In full and exactly, please return the records, but keep out the pictures.

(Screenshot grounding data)
Segment Open

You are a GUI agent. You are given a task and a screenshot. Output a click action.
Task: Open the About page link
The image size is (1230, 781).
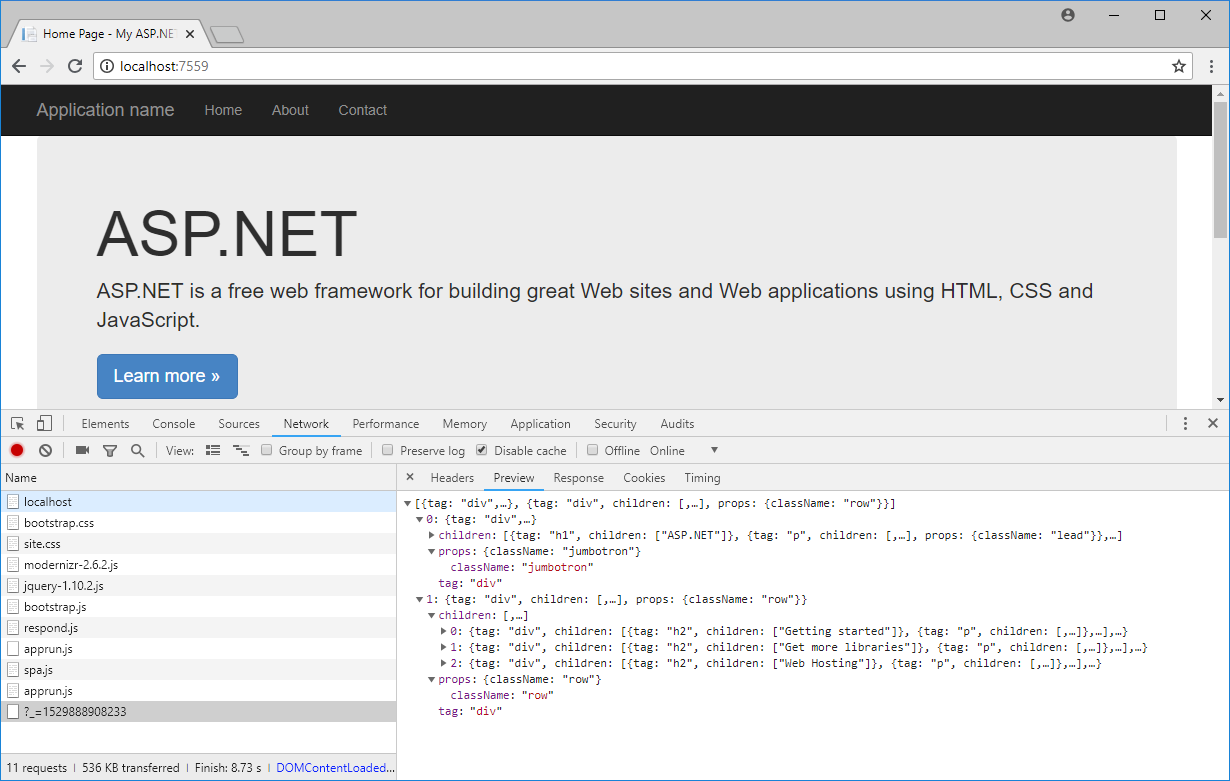coord(290,110)
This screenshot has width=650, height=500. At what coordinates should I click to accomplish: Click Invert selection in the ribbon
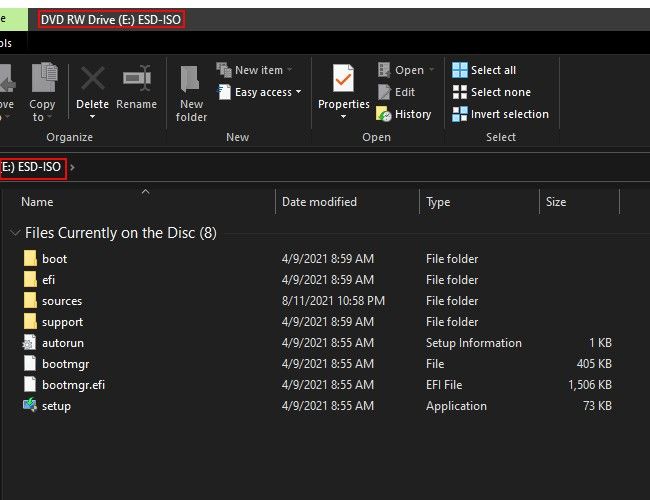click(x=499, y=114)
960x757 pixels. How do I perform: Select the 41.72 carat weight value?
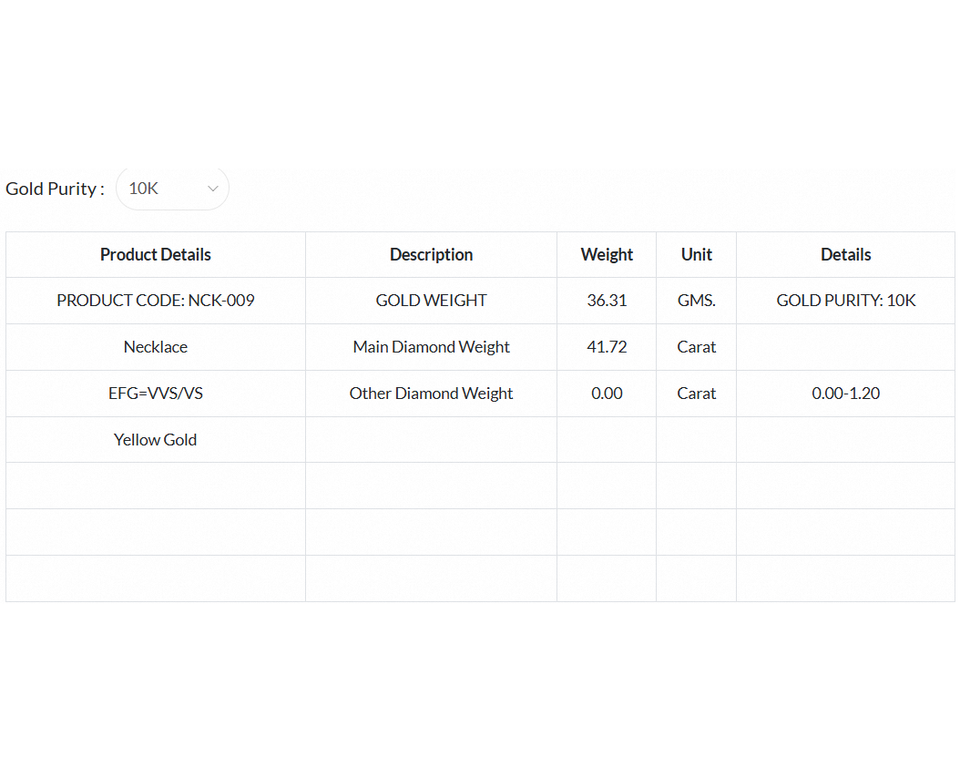[606, 347]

Segment Closed

### Finished exercise
You are a GUI agent. You are given a task and a screenshot. Output a click action.
Task: Open the About page link
The image size is (1230, 781).
coord(290,110)
This screenshot has width=650, height=500. At what coordinates should I click to accomplish: Click Invert selection in the ribbon
click(x=499, y=114)
960x757 pixels. How do I perform: Select the 41.72 carat weight value?
[606, 347]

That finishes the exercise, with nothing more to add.